A Brief History Of Vonage

Vonage Mobile

Vonage was one of the first providers of VoIP technology which emerged in the middle of the 1990’s as the internet began its inexorable rise to becoming the juggernaut it is today. There were a number of rivals around at the time most famous of which was Skype, however it was Vonage that was the true pioneer of VoIP and the company most people came to associate with the technology at the time. Most people don’t know this but VoIP services started in 1995 by a company called VocalTec which allowed one internet user to call another using an internet phone that the company pioneered that connected to the microphone and speakers of a PC. The only issue was that both users had to have PC’s running the same software.

What It Does

If you were around back in the late 90’s and the start of the century you will remember just how slow internet connections were and the horrific sound that dial up modems used to produce when connecting to the world wide web. Back then, there was no such thing as the “always on” internet”. In 2001 Vonage launched its first offering using that backbone under the brand Min-X. It subsequently changed its name to Vonage.

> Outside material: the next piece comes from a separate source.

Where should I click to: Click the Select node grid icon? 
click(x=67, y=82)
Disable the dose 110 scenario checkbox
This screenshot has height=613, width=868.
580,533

The company was founded by CEO Jeffery Citron and was headquartered in Melville New York. It then moved to Edison New Jersey in 2001 and then again made its final move to its present headquarters in Holmdel New Jersey in 2005. The company advertised itself as having revolutionised the telecommunications industry and began its life by providing residential VoIP subscription services in the United States for just US$2.99 a month. The company then expanded its operations to Canada in 2004 and launched its UK business a year later in 2005.

Vonage Vs Skype

Skype arrived on the scene a couple of years after Vonage in 2003. Both provided VoIP services that worked on a variety of devices but there were two main differences. Skype uses peer-to-peer networks to manage calls whilst Vonage uses Session Initiation Protocol. Skype calls are encrypted whilst Vonage calls are not. Both companies allow users to make free calls to other users with the same app and it is possible to make calls over a Wi-Fi or 4G network. Video calling has also become a key functionality of both services. Vonage can be installed on landlines PC’s and Mac’s. iPhones and Android devices also support Vonage and the company now focuses its efforts on enterprise customers and is diversifying away from its traditional user base of residential customers.

Loads Of Money

Vonage was one of the first mainstream VoIP providers in the early 2000’s at the height of the dotcom bubble and was able to raise huge amounts of funding. The company went public in 2006, raising US$531 million in the process.  Traditional telecoms companies were not thrilled with Vonage whom they resented for using their infrastructure to deliver an over the top (OTT) service. Nevertheless, the traditional telecoms companies had to accept that the genie was out of the bottle and VoIP is a technology that is here to stay. Vonage is still around to this day which is remarkable considering how many tech companies have disappeared over the years and its business continues to thrive.